There is a metacharacter - inside the character class, it means a range.
[0-9] means from 0 to 9, which is [0123456789]
[A-Z] means from A to Z
[a-z] means from a to z

In grep -e, the rank of these ranges are,
0-9 > A-Z > a-z, so you can use [0-z] to represent all alphanum char, and [A-z] for any alphabetic char.
And of course you can use mixture pattern like [0-5b-kD-Z]

Reverse match

Inside a character class, ^ means to reverse match,
like egrep '[^0-z]$' target_file will find out any line in that ends up not with alphanumeric nums.

Alternation

| means for or in regex
() can be used to wrap expressions in many cases, like in python do.
egrep -n ' (I|me) .* (yes|no) ' file will find any line that has word "I" or "me" in it, and in the same line, after arbitary words, "yes" or "no" appears.

The expressions wrapped by () can be a single complete regex!
You can treat them like regex nested in regex

Ignoring case

Ignoring case isn't a part of regex, but many tools offers this feature, in egrep, using -i can enable the ignoring case feature.

Word Boundaries

\< and \> are metasequences, it was used to match the start position and end position of a word.
A start position of a word means the letter before it isn't any alphanumeric chars or _.
An end positon of a word means the letter after it isn't alphanumeric char or _.

This is an advancing feature only support by some kind of softwares.

Optional Items

[char]? means char can be show here or not, its presence is optional.

Thus we can also say ? means previous pattern is present 0 time or once.

Other Quantifiers: Repetition

+ means pattern occurs once or any more times . means pattern occurs any times

interval quantifier As an advance function, pattern{min, max} means pattern should occurs at least min times and at most max times.

?, +, * works on the character before them

Parenthesis and Backreferences

\1, \2, \3 will match the first, second, third parenthesis expressions.

This egrep -nr '\<([A-z]+) +\1\>' will much two continous identical words.
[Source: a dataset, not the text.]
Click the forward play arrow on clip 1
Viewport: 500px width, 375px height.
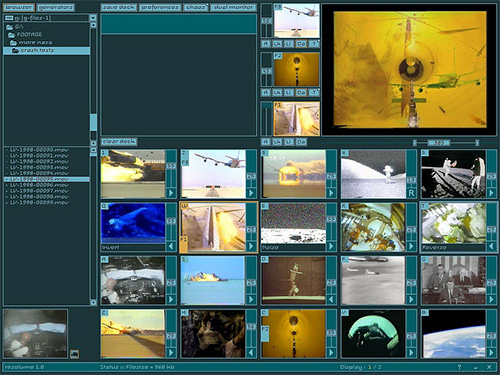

Let's analyze it.([A-z]+)means chars from 1 to any number composed with letters, a preceding\<and a following +ensured we match a single world here. Then\1means the previous pattern wrapped in(), a preceding +and a following>` also ensures this is a single word.
Thus we can match two continuous identical word.

The Great Escape

For special meta-chars, you can use \ to convert it into a normal character.
But be aware, in a character class, it won't work.